** TASK MATERIAL **
☆ ☆ ☆ ☆ ☆ ☆ ☆

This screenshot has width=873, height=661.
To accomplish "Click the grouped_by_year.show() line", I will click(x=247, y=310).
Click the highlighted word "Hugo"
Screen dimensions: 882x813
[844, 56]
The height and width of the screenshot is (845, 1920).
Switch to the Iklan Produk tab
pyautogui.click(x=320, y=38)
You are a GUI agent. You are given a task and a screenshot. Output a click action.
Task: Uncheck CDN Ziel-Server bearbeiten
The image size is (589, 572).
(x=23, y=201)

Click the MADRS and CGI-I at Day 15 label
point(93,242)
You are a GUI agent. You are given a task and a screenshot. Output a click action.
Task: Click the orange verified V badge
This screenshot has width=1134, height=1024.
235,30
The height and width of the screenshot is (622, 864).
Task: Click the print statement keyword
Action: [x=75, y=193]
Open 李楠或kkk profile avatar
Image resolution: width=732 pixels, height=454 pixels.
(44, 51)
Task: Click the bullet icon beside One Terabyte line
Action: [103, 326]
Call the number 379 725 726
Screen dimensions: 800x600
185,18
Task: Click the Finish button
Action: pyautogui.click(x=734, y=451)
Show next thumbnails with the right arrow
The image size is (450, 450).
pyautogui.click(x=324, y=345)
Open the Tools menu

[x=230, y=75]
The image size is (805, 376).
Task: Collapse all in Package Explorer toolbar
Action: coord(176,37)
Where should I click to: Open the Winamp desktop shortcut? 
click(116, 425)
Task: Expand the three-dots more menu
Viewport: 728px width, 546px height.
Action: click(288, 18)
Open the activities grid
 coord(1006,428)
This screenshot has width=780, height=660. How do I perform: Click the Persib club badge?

☆ ☆ ☆ ☆ ☆ ☆ ☆

** WORK TO COMPLETE **
Look back at the entries above. Retype the line with "Task: Uncheck CDN Ziel-Server bearbeiten", the line with "Task: Click the orange verified V badge", and all lines in between.

** RESULT OF THE EXERCISE **
Task: Uncheck CDN Ziel-Server bearbeiten
The image size is (589, 572).
(x=23, y=201)

Click the MADRS and CGI-I at Day 15 label
point(93,242)
You are a GUI agent. You are given a task and a screenshot. Output a click action.
Task: Click the orange verified V badge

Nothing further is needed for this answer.